BEGIN Material shown

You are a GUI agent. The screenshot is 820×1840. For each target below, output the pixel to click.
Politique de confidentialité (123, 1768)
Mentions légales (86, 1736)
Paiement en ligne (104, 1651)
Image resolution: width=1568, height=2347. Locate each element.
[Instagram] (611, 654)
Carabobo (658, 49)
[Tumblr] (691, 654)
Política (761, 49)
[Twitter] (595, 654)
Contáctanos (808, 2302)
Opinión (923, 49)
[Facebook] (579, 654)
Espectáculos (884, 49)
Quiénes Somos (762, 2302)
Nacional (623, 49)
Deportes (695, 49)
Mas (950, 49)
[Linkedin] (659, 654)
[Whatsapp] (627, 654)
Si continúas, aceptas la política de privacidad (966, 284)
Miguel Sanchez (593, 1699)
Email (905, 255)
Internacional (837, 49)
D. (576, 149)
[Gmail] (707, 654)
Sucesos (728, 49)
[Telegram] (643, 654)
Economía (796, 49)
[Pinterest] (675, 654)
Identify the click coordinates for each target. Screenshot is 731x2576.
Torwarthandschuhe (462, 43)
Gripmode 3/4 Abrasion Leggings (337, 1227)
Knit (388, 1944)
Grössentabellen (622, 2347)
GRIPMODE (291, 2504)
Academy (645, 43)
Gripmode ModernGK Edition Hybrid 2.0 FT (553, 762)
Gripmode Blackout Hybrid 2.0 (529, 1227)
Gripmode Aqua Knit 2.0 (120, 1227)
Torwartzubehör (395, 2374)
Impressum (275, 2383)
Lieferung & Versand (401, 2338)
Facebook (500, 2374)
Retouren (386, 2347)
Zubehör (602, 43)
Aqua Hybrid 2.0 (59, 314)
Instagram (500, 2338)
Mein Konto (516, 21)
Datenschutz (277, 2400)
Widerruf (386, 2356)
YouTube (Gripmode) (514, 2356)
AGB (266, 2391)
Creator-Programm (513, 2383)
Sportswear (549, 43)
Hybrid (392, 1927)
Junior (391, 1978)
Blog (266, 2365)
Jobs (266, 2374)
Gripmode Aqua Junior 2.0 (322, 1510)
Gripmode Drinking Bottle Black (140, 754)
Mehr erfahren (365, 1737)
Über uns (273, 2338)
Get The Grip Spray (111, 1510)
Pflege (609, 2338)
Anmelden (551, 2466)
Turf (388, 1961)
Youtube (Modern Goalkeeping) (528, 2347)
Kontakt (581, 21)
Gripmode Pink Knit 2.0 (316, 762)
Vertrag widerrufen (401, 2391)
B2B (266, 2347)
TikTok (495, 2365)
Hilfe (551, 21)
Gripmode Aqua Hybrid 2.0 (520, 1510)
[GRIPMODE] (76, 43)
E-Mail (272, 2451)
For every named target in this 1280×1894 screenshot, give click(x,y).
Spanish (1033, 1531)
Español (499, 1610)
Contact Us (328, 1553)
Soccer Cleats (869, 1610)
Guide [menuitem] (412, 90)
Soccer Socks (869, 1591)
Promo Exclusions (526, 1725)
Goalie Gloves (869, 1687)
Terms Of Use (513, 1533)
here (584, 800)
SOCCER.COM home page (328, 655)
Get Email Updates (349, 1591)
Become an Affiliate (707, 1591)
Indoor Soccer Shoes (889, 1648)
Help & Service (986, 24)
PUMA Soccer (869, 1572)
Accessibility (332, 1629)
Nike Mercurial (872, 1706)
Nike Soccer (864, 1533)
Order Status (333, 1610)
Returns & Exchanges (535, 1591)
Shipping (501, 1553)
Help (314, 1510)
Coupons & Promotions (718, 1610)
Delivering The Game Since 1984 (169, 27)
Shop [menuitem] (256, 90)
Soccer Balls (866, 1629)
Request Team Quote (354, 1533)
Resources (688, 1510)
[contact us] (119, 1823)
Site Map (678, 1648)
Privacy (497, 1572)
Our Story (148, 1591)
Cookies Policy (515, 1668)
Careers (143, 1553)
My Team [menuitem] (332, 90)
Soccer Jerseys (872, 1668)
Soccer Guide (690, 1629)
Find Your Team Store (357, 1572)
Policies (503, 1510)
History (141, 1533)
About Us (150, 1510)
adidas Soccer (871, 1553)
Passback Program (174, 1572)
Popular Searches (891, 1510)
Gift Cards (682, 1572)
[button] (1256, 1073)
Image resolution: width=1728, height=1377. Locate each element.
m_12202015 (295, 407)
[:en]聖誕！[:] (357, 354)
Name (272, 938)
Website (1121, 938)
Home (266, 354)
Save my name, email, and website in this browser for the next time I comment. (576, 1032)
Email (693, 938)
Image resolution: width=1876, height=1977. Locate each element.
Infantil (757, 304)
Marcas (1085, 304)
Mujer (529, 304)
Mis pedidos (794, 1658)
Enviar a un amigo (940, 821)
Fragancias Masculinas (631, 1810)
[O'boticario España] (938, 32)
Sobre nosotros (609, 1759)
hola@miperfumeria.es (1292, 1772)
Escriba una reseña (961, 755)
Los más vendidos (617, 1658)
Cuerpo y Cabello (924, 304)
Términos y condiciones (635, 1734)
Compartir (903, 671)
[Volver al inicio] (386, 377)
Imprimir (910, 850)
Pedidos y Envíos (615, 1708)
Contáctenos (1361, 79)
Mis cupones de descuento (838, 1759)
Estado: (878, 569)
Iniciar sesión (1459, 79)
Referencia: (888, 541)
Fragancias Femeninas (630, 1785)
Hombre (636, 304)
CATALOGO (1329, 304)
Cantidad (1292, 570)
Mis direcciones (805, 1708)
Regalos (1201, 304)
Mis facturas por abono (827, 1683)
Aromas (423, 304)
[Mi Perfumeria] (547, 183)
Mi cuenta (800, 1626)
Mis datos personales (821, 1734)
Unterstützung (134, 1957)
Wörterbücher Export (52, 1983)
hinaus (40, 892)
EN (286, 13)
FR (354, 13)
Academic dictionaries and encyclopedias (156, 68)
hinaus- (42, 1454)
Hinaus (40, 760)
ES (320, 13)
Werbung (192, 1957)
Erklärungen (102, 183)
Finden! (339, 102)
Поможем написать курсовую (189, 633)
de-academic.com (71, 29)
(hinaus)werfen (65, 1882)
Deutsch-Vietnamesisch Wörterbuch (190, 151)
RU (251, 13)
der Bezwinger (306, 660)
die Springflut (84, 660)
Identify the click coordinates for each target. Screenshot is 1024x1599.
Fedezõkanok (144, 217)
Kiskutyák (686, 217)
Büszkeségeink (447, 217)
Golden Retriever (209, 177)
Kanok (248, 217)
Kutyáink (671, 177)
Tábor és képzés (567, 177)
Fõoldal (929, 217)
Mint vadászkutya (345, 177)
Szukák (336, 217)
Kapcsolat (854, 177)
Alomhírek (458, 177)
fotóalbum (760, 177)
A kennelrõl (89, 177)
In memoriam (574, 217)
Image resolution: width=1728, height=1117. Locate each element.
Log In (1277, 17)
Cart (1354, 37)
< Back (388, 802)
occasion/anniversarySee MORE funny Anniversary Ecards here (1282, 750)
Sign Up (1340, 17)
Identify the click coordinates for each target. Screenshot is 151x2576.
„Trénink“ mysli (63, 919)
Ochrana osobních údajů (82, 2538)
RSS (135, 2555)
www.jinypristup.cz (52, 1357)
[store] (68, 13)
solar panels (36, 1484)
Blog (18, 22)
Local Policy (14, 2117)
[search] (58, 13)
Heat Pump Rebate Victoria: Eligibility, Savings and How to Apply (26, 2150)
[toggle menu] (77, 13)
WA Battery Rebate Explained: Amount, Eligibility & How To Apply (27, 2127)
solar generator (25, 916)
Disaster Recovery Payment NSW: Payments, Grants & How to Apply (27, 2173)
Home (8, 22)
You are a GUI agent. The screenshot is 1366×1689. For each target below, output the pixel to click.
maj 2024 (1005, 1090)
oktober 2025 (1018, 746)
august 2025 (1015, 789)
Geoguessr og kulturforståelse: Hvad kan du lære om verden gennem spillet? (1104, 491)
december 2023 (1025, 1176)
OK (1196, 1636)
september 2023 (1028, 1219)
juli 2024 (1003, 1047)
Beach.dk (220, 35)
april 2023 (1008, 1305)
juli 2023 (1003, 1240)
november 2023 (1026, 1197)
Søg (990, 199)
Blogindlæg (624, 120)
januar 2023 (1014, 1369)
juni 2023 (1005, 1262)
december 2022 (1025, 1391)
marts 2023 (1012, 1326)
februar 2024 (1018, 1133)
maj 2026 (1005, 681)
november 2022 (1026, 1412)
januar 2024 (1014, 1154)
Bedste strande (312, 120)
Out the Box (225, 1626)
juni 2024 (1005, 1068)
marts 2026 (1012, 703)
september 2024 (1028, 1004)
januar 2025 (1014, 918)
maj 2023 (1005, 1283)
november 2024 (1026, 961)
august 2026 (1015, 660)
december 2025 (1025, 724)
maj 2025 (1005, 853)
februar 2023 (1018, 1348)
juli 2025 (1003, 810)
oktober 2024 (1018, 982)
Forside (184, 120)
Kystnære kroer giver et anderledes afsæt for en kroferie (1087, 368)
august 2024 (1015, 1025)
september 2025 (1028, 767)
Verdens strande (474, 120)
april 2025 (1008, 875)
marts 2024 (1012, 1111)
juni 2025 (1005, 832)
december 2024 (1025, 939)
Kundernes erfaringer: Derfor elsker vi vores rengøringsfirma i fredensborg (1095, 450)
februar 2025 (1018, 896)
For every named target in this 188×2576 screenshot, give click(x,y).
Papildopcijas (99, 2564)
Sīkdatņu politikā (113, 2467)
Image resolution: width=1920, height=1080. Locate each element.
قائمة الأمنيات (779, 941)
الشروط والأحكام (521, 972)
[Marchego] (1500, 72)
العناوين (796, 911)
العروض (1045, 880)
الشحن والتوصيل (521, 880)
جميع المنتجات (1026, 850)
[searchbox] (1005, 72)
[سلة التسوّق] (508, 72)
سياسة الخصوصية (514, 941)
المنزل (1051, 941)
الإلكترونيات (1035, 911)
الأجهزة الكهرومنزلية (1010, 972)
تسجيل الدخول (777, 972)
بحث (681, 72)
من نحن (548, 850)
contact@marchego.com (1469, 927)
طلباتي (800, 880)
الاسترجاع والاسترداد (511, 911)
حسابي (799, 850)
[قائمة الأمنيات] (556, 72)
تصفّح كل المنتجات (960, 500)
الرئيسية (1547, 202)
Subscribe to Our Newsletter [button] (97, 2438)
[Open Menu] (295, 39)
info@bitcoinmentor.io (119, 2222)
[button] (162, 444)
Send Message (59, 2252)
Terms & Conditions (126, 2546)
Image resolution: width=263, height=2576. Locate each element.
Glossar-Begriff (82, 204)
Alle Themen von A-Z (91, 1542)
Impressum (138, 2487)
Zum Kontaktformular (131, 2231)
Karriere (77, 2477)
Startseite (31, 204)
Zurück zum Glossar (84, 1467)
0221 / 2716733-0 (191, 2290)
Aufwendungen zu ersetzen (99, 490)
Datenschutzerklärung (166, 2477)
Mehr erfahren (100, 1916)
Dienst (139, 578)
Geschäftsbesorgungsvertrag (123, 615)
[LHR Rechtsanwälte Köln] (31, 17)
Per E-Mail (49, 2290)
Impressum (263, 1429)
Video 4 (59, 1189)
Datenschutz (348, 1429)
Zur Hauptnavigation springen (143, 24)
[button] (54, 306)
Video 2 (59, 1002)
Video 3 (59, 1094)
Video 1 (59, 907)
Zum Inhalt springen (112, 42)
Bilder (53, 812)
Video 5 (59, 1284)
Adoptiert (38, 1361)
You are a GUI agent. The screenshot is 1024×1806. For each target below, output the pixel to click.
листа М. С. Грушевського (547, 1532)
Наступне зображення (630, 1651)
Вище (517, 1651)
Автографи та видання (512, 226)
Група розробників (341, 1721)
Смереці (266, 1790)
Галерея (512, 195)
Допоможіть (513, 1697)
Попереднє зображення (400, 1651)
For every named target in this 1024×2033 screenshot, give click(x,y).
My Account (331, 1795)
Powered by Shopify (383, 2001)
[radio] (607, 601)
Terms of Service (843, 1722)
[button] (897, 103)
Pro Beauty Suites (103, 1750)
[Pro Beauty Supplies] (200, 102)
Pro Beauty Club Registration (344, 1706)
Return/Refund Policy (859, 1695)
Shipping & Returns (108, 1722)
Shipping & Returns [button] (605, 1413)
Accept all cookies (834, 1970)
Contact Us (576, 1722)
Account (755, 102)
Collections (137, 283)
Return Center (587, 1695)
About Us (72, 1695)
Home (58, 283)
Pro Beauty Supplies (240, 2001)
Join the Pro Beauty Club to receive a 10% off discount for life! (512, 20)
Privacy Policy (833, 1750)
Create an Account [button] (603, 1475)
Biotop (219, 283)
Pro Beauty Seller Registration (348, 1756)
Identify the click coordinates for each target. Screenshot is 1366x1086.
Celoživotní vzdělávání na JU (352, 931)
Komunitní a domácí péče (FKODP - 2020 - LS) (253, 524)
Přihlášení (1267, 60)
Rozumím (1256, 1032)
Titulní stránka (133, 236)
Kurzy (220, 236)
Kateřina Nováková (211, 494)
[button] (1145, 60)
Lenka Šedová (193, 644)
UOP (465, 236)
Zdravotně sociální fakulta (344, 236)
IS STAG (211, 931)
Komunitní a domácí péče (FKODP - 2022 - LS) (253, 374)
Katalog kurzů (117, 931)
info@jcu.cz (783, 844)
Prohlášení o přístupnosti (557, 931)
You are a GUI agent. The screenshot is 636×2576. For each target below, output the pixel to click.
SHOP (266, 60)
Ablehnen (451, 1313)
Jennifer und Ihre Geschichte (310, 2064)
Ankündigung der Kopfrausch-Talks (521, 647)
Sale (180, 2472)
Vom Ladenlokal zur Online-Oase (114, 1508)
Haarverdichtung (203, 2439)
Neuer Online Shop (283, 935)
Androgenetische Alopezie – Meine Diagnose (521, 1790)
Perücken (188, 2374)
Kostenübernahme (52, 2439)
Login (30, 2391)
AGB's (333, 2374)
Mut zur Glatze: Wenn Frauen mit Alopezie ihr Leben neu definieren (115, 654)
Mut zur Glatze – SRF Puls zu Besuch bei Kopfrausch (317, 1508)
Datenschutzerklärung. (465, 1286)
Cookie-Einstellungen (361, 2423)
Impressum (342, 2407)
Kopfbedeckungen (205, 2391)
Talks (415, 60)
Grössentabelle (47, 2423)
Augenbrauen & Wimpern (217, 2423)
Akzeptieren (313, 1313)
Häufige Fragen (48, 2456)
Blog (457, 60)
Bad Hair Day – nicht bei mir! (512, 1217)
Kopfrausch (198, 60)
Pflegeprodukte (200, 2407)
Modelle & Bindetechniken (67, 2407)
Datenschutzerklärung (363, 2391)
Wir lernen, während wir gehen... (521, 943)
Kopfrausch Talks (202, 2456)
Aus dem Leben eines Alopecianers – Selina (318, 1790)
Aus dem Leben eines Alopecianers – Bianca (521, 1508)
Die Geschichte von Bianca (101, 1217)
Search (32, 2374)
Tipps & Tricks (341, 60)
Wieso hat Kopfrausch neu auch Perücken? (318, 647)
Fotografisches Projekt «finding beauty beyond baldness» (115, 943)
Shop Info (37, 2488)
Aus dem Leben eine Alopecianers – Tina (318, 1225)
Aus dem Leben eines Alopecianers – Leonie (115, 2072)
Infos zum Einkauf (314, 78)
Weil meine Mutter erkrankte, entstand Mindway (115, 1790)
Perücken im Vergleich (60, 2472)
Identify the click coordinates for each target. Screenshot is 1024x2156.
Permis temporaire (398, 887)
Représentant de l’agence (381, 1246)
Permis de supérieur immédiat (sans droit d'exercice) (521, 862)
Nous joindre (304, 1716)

END Material shown

▶ [Instructions to follow]:
Using the data above, print exactly the lines from the line that contains "Tábor és képzés (567, 177)" through the line that contains "[toggle menu] (77, 13)", with both included.

▶ [Exercise result]:
Tábor és képzés (567, 177)
Fõoldal (929, 217)
Mint vadászkutya (345, 177)
Szukák (336, 217)
Kapcsolat (854, 177)
Alomhírek (458, 177)
fotóalbum (760, 177)
A kennelrõl (89, 177)
In memoriam (574, 217)
Image resolution: width=1728, height=1117. Locate each element.
Log In (1277, 17)
Cart (1354, 37)
< Back (388, 802)
occasion/anniversarySee MORE funny Anniversary Ecards here (1282, 750)
Sign Up (1340, 17)
Identify the click coordinates for each target. Screenshot is 151x2576.
„Trénink“ mysli (63, 919)
Ochrana osobních údajů (82, 2538)
RSS (135, 2555)
www.jinypristup.cz (52, 1357)
[store] (68, 13)
solar panels (36, 1484)
Blog (18, 22)
Local Policy (14, 2117)
[search] (58, 13)
Heat Pump Rebate Victoria: Eligibility, Savings and How to Apply (26, 2150)
[toggle menu] (77, 13)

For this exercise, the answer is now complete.